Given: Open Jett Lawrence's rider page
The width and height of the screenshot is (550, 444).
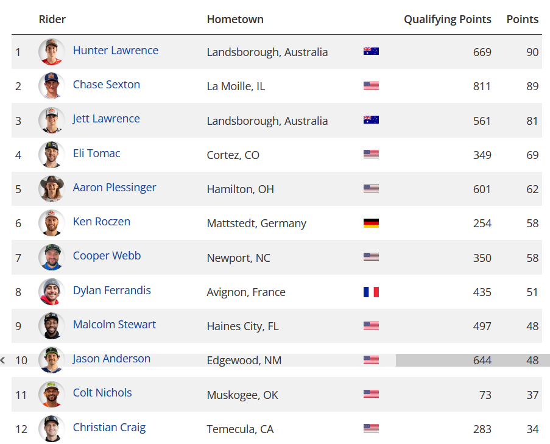Looking at the screenshot, I should coord(106,119).
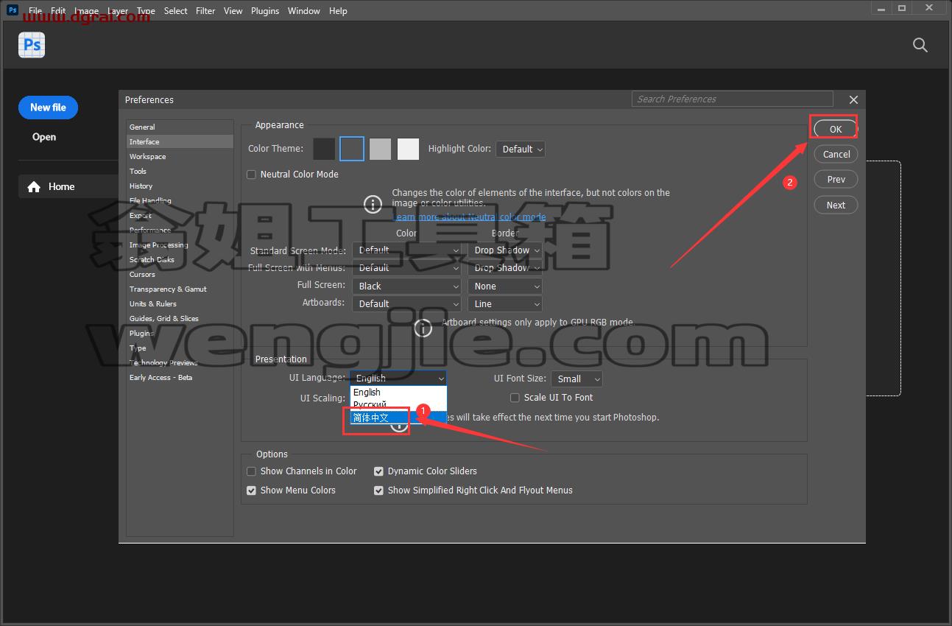Click the OK button

[836, 129]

============================================================

Brief: Transcribe every line above verbatim, leaving out the pictures.

Reply to the exercise:
Given: Open Jett Lawrence's rider page
The width and height of the screenshot is (550, 444).
Looking at the screenshot, I should coord(106,119).
Click the OK button

[836, 129]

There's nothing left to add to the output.